Por Miguel Ángel Cristiani
A veces la corrupción no necesita millones de
dólares en paraísos fiscales ni sofisticadas triangulaciones financieras. A
veces basta una cooperativa escolar, una tiendita de refrescos y frituras, y
una cadena de funcionarios acostumbrados a ordeñar todo lo que huela a dinero
público. En Veracruz, hasta el pan con mayonesa termina convertido en botín
burocrático.
Por eso llamó la atención —y hay que decirlo con
claridad— la advertencia lanzada por la gobernadora Rocío Nahle García durante
su visita a Tuxpan: “Quien se quede con el dinero, lo corro”. La frase no fue
casual ni producto del entusiasmo discursivo. Fue el reconocimiento explícito
de una práctica añeja, vergonzosa y perfectamente normalizada dentro del
sistema educativo mexicano: el saqueo hormiga de los recursos escolares.
Porque las famosas “tienditas escolares” nunca han
sido un tema menor. Durante décadas operaron como cajas chicas, negocios
particulares, cuotas disfrazadas y espacios donde siempre aparecía alguien
“administrando” recursos sin transparencia ni vigilancia. Dinero que debía
regresar a las escuelas terminaba diluyéndose entre directorios escolares,
supervisiones, intermediarios y la tradicional cultura mexicana del “moche”.
La gobernadora puso el dedo en una llaga que muchos
conocen, pero pocos se atreven a tocar. El dinero de las cooperativas escolares
pertenece a los planteles. Punto. No es patrimonio personal de directores,
inspectores ni funcionarios administrativos que históricamente han tratado las
escuelas públicas como feudos privados.
El problema es mucho más profundo de lo que parece.
La descomposición administrativa del sistema educativo mexicano no comenzó con
las grandes reformas ni con los pleitos sindicales. Empezó hace décadas en las
pequeñas corruptelas cotidianas que terminaron convirtiéndose en “costumbre”.
La cuota para el ventilador. El cobro “voluntario”. La cooperación obligatoria.
El negocio de uniformes. La papelería condicionada. Y, por supuesto, la renta
de cafeterías escolares convertidas en minas de efectivo sin auditoría real.
Por eso resulta importante recordar que el Congreso
local ya reformó el artículo 230 Bis del Código Financiero Estatal para
establecer con claridad que el 80 por ciento de los ingresos de las tiendas
escolares debe destinarse al mantenimiento de los planteles y el 20 por ciento
restante a supervisión educativa y apoyo docente. Es decir, la ley ya existe.
Lo que faltaba era voluntad política para aplicarla.
Porque en Veracruz abundan reglamentos impecables
que terminan archivados en cajones donde también duermen la ética pública y la
rendición de cuentas.
Nahle fue más allá al advertir que no permitirá
cobros ilegales dentro de las escuelas. Y ahí tocó otro nervio sensible del
sistema educativo. Miles de padres de familia conocen perfectamente el
viacrucis económico de cada ciclo escolar. Aunque la educación pública es
constitucionalmente gratuita, muchas escuelas sobreviven gracias a cuotas
disfrazadas de “aportaciones voluntarias” que, en la práctica, tienen muy poco
de voluntarias.
La realidad es brutal: durante años el abandono
presupuestal obligó a directivos y asociaciones escolares a buscar recursos
como pudieran. Pero entre la necesidad legítima y la corrupción oportunista se
abrió un terreno fértil para abusos, discrecionalidad y negocios particulares.

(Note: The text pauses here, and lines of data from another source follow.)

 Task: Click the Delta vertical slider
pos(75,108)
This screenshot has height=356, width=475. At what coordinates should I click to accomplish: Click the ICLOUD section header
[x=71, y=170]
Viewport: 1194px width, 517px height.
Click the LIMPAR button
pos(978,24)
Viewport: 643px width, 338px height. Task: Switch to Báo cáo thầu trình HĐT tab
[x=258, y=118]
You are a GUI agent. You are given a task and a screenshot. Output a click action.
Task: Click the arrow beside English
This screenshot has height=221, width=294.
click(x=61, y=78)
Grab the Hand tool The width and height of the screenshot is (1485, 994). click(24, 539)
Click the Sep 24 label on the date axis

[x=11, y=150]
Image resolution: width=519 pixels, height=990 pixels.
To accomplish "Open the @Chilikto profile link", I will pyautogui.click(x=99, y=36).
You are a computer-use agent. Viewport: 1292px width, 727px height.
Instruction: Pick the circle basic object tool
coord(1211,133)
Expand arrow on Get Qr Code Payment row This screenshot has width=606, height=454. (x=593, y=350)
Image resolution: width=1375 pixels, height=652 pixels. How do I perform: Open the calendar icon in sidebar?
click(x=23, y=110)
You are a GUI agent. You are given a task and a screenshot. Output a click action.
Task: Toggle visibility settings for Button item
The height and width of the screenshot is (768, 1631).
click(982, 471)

Y hay que decir algo incómodo: no toda la
responsabilidad recae en los gobiernos. También existe una red de silencios
cómplices dentro de algunas estructuras escolares donde nadie pregunta, nadie
fiscaliza y nadie transparenta cuánto entra y cuánto sale de las cooperativas.
Mientras haya opacidad, siempre aparecerá el “listo” que meta mano al dinero
creyendo que nadie lo notará.
Por eso el verdadero reto no es lanzar advertencias
mediáticas ni amenazar con despidos frente a las cámaras. El reto es construir
mecanismos reales de supervisión, auditoría y transparencia pública dentro de
cada plantel. Publicar ingresos. Transparentar gastos. Fiscalizar contratos.
Romper la vieja cultura del efectivo administrado “de palabra”.
Porque en México la corrupción rara vez empieza
robando millones: normalmente comienza cuando alguien descubre que puede
quedarse con el dinero de los niños… y no pasa absolutamente nada.
Y si hasta las cooperativas escolares terminan
convertidas en negocio político y administrativo, entonces el problema ya no
está en las aulas: está en la moral podrida de quienes dicen administrarlas.